Aujourd'hui, un musée est consacré à l'auteur. On peut y apercevoir la chaise et le bureau sur lequel Lafcadio rédigeait ses œuvres. C'est en 1933 que fut créée la Yakumo Memorial Society. On collecta ensuite documents et manuscrits, une collecte fut lancée à l'issue de laquelle 6500 yens furent rassemblées, qui permit d'acquérir l'ancienne résidence de l'écrivain ( photo ci-dessus) deux ans plus tard. A l'intérieur des vitrines, le visiteur pourra trouver des livres de Lafcadio ainsi que des objets lui ayant appartenu. Le musée (ci-dessous), créé par Kasho Yamagushi ( designer du musée Ghetti à Weimar) aborde aussi le regard de l'écrivain sur l'éducation japonaise, une carte retrace son périple à travers le monde, une évocation de son épouse Setsu ainsi que de son meilleur ami, Sentaro Nishida, est également proposée.
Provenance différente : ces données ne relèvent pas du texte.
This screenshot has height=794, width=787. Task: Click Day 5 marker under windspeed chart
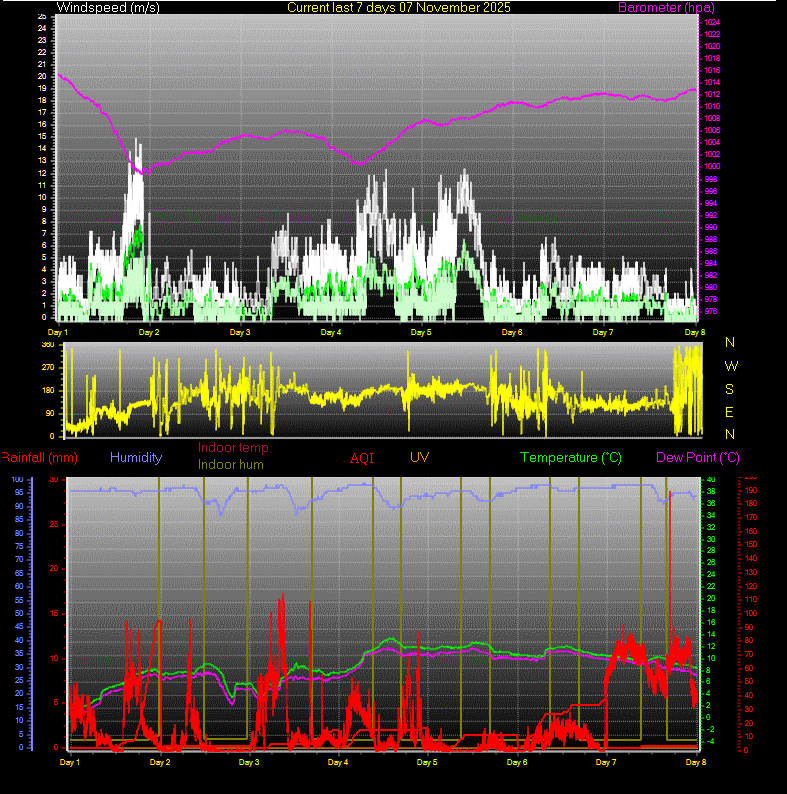pyautogui.click(x=421, y=331)
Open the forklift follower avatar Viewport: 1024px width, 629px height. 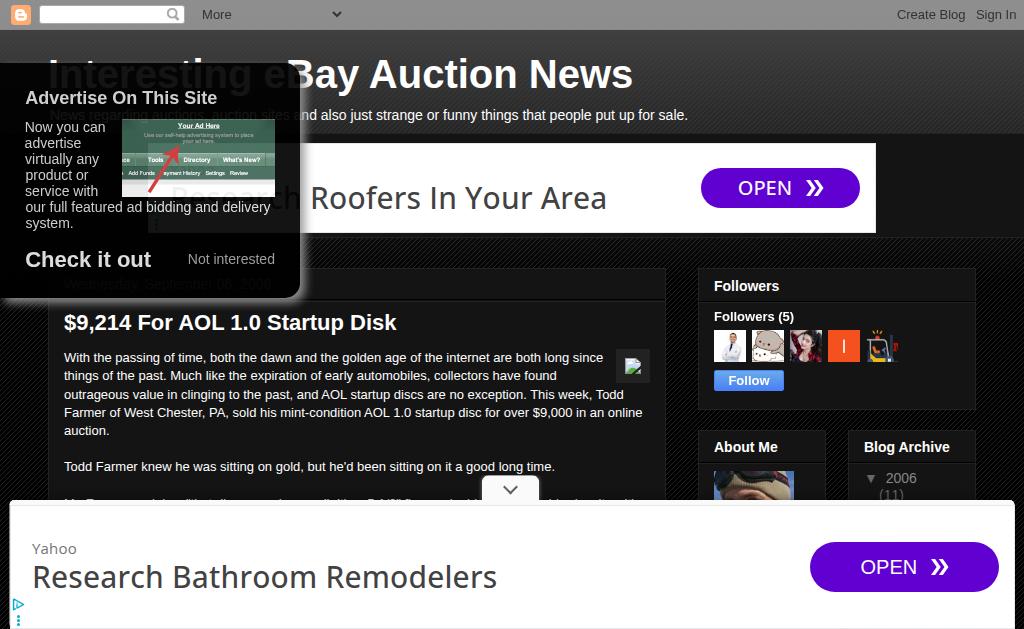coord(882,346)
Dans un coin de la salle d'exposition se trouve un écran TV permettant de regarder un diaporama ( en anglais) évoquant la vie de Lafcadio Hearn. A l'entrée de cette salle, sur la gauche, se trouve un tableau chronologique évoquant les principales étapes de la vie de l'écrivain.
En 1990, un festival fut organisé à Matsue afin de commémorer le centenaire de l'arrivée de Lafcadio Hearn au Japon. On lui érigea à cette occasion un buste.
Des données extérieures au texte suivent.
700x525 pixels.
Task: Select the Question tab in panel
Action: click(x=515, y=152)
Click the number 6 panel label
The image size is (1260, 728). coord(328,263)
L'ancienne résidence de Lafcadio Hearn (Yakumo Koizumi) abrita l'écrivain de mai à novembre 1891. C'est là qu'il écrivit « Dans un jardin japonais », le deuxième volume de son regard inhabituel sur le Japon. La maison présente aujourd'hui des pièces vides, meublées uniquement de quelques objets. Le jardin intérieur est situé devant et derrière la maison ( photos ci-dessous).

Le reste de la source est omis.